Dieser zweite Band liest sich streckenweise wie ein ganz normaler Entwicklungsroman. Das ist ein klassisches Untergenre des realistischen Romans. Die drei Hauptfiguren lernen, in einer neuen Umgebung zurechtzukommen und in die dritte Phase ihrer Entwicklung einzutreten. In der ersten wuchsen sie ganz normal zu jungen Erwachsenen heran, dann flohen sie in die Wälder und lebten sich in ihrem ersten keltischen Dorf ein. Davon erzählt der erste Band.

In der aktuellen Phase ihrer persönlichen Entwicklung erreicht Miranda die erste Stufe ihrer Vollendung: Hüterin und Heilerin. Noch ahnt sie nicht, was noch in ihr steckt. Ihre Geistreise in die andere Dimension erweitert ihren Horizont und verändert sie unmerklich. Dieses Fantasyelement in einem Science-Fiction-Setting ist ungewöhnlich, aber sehr interessant. Es hat mir sehr gut gefallen.

Weitaus weniger faszinierend sind die langen Diskussionen, die der angehende Rebellenführer Angus mit seinen Lehrern führt. Wer sich nicht für Politik oder Guerilla interessiert, könnte hier leicht gelangweilt werden. Immerhin lernt Angus die ebenso wütende Studentin Perol kennen, in die er sich verliebt, die mit ihm kämpft und ihm später Kinder schenkt.

Noch mehr Geduld muss man für Colls Werdegang aufbringen. Denn bei ihm scheint äußerlich gar nichts zu passieren, außer dass er sich mit einem hübschen Mädchen namens Salli zusammentut. Dies aber führt zu einer inneren Reinigung, die die Versöhnung mit Miranda verlangt. Ansonsten scheint sich Coll sehr mit der Natur, die sein Baumhaus umgibt, zu verbinden. Auch das ist eine Vorstufe zu seiner charakterlichen Vollendung.

Für Abwechslung und Kontrast sorgen die meist kurzen Kapitel, in denen von den Machenschaften der Römer erzählt wird. Im Mittelpunkt steht meist Vitis/Colls Vater Marcus Augustus, aber auch der Kaiser hat ein Wörtchen mitzureden. Sie sorgen dafür, dass es spannend bleibt: Die Zukunft Britanniens steht auf dem Spiel.

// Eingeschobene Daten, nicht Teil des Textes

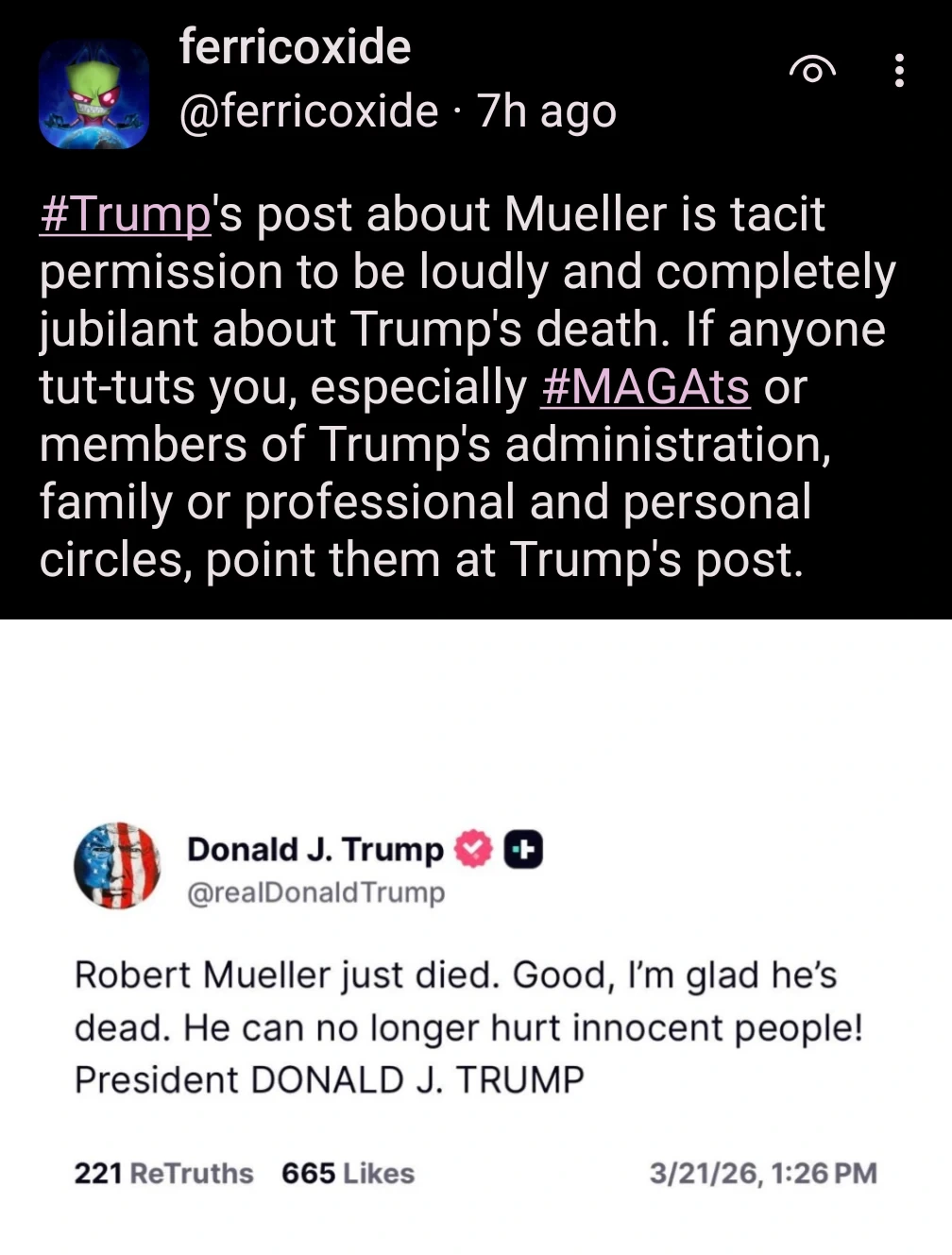Click the dark plus badge icon
Image resolution: width=952 pixels, height=1255 pixels.
(523, 849)
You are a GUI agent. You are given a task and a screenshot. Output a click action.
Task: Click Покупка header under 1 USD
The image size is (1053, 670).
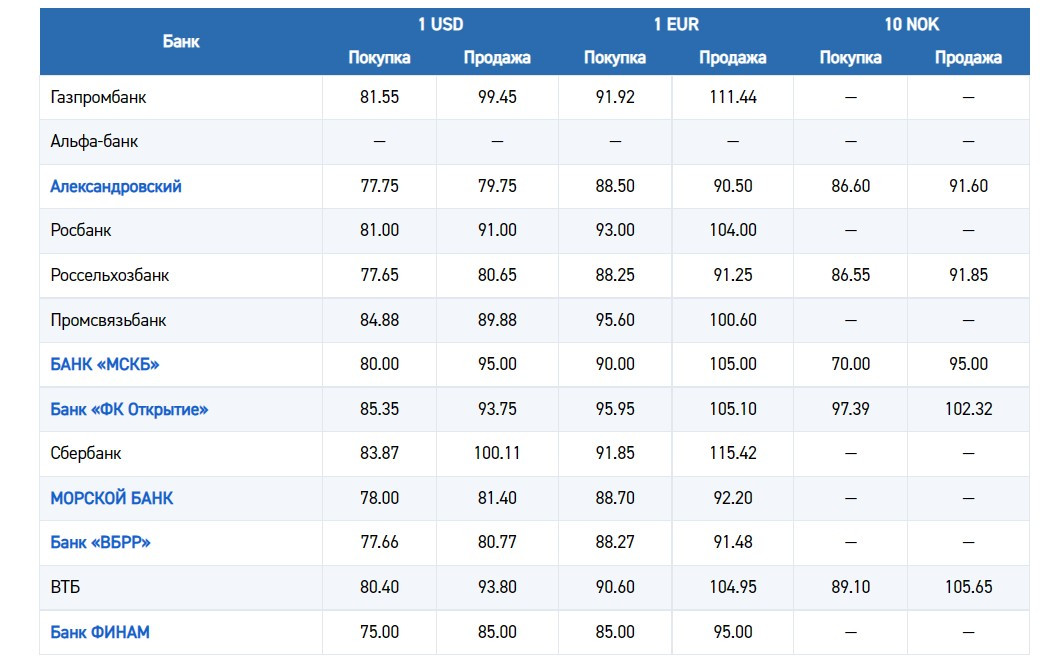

Etwas enttäuscht war ich, als ich merkte, dass der Monolith, der dem Band seinen Titel gibt, im Buch keinerlei aktive Rolle spielt. Er steht lediglich als Symbol für die Identität und Lebensenergie eines uralten Landes, sonst aber nichts. Merke: Der Autor mag ja in die Fantasy-Trickkiste greifen, aber er geht nicht so weit, auch Steine zu Akteuren zu machen.

Unterm Strich

Wie ganz oben bereits gesagt, ist der 2. Band nur ein Abschnitt eines umfassenden Romans, der aus vier Teilen besteht. Man sollte sofort im Anschluss die Fortsetzung lesen. Man kann aber unter Umständen auf die Lektüre des 1. Bandes verzichten, weil im 1. Kapitel jedes Bandes wichtige Ereignisse aus dem Band davor rekapituliert werden. Das ist aber nur eine Notlösung.

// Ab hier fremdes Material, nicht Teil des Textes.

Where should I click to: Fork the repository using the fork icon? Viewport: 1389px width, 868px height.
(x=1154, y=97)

Von allen vier Bänden ist der zweite der langsamste, aber in psychologischer Hinsicht der intensivste. Kein Wunder, denn es handelt sich quasi um einen Entwicklungsroman. Spannend wird die Handlung dennoch: durch den Kontrast mit dazwischengeschalteten Kapiteln, in denen Römer auftreten. Hier bahnt sich eine Entwicklung an, die in einem Inferno kulminieren wird, das den Höhepunkt des 4. Bandes bildet.

Hinweis: Keltische und römische Namen werden in Fußnoten erklärt.

Taschenbuch:
Originaltitel: A land fit for heroes vol. 2: Stand Alone Stan, 1994
Aus dem neuseeländischen Englischen übersetzt von Usch Kiausch.